Caregiver Guilt After Death

Coping with Caregiver Guilt After Death

May 30, 2023

I received an email from a woman whose husband died after a long illness with ALS. The disease was relentless in its progression, and she said, “The last three years were brutal.”

Her husband lost the ability to speak, eat, or move without assistance. During the final year of his life, a caregiver from Hospice visited four days a week and stayed for about an hour.  The rest of the time, she managed all of his needs on her own. 

Although she had cared for him around the clock for six years, she was racked with guilt and obsessed by her memories of the times she had lost her temper, raged in front of him, and even handled him roughly when he was utterly helpless. So she contacted me, hoping to find a way to cope with her guilt.

I wrote back to her right away. Here is a condensed version of my response to her: 

  1. Get some rest. ALS has to be one of the cruelest diseases individuals and their families can ever experience. It is hell on earth for everyone involved. You must feel a level of physical and emotional exhaustion that most people cannot conceive. Do only the things that absolutely have to be done. Put everything else on hold. Go to bed when you’re tired. Take frequent naps, and permit yourself to focus on your own needs. 
  2. Apologize. Write a letter to your husband and express everything you feel, including your love (or lack thereof) for him before he got sick. Be honest about how his disease impacted your life. Apologize for the times when you weren’t as kind, loving, and helpful as you wish you could have been. Keep the letter for a while so you can reread it and reflect on it, and then when you’re ready to release it, have a ceremony and burn it. 
  3. Get involved in a grief counseling group. You don’t have to go through the grief process alone. People in the group will have similar experiences and feelings. They will understand and support you and help you recognize that the care you provided for your husband, although imperfect at times, was a gift beyond measure. 
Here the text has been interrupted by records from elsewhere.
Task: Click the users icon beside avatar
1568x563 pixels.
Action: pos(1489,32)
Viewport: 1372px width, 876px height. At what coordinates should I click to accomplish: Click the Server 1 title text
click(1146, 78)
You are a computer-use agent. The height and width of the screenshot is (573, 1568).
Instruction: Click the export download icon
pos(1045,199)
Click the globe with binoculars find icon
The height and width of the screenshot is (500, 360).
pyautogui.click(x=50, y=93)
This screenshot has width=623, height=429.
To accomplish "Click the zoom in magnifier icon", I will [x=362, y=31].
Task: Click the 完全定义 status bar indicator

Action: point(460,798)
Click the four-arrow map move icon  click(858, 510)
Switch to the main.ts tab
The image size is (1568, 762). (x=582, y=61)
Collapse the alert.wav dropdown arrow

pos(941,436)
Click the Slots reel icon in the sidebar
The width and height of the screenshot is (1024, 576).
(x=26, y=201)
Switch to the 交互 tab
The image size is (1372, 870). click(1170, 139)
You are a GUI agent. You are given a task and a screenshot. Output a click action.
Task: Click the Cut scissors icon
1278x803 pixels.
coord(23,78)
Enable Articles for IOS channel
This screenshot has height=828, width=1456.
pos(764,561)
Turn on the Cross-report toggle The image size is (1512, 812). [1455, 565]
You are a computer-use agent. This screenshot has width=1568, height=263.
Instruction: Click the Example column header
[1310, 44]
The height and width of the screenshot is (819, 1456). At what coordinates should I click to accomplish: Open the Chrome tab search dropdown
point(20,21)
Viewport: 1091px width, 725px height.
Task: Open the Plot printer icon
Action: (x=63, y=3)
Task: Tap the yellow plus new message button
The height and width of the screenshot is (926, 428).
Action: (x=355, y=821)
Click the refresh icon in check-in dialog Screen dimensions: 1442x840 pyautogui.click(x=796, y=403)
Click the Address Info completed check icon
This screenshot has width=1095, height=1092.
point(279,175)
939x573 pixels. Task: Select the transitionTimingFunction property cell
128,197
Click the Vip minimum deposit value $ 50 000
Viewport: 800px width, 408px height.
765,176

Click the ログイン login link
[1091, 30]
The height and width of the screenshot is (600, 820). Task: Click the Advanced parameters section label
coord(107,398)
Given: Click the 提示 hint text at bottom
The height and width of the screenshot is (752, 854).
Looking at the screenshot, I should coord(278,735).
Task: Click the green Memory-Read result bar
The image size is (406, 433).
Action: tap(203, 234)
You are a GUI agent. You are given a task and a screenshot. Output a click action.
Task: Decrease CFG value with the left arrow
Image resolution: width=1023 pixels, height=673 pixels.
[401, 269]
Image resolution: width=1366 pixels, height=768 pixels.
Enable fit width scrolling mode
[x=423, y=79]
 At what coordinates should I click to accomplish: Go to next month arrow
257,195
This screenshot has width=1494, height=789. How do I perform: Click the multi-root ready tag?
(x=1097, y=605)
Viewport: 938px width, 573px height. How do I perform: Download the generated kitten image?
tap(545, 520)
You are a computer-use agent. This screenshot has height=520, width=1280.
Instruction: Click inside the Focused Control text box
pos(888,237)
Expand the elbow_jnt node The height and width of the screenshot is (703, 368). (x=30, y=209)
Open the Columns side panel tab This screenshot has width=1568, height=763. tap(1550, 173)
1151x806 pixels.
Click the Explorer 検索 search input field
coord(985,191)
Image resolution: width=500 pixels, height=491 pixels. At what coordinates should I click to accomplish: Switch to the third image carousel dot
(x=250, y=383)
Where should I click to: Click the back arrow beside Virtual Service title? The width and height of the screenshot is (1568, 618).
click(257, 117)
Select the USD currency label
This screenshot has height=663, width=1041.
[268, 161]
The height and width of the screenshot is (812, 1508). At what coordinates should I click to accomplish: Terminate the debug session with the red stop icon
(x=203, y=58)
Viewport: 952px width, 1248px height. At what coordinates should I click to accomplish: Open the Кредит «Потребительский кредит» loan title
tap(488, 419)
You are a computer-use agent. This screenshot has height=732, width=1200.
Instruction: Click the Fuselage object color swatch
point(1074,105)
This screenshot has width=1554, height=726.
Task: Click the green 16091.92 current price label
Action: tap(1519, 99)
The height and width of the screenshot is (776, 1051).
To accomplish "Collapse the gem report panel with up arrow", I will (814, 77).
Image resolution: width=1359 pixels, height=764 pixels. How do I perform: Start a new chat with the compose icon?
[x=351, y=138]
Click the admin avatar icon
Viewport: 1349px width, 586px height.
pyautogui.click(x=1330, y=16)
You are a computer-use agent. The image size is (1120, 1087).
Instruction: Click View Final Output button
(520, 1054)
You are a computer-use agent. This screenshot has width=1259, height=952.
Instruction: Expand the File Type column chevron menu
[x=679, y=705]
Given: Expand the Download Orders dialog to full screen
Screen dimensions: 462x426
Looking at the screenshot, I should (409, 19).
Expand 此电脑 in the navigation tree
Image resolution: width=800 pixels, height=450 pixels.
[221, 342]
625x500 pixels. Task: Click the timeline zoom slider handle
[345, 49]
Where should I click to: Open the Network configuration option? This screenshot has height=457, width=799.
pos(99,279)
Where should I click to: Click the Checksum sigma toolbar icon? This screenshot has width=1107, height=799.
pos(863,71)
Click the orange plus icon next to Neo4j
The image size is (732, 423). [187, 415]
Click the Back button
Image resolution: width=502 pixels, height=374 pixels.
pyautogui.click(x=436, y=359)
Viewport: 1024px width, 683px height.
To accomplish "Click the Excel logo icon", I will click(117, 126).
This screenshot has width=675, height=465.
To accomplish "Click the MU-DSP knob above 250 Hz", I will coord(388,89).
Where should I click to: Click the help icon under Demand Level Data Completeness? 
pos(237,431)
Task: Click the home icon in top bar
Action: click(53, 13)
Guilt After Death is Not Uncommon for Caregivers 

After a loved one dies, some caregivers tend to focus only on the times they lost their temper or said and did things they wish they could take back. If that sounds familiar, try to understand and accept that caregiving is exhausting. It pushes you to your physical, mental, emotional, and spiritual limits on a daily basis. No one can do this work day after day, year after year, without losing it occasionally. So  cut yourself a lot of slack, and understand that you were a human doing the work of angels. No one could have possibly expected or asked for more.

 

Thought for the Day

 

"I will strive to be patient, kind, and loving as I care for my care receiver. I will forgive myself quickly when I fall short and try to do better tomorrow."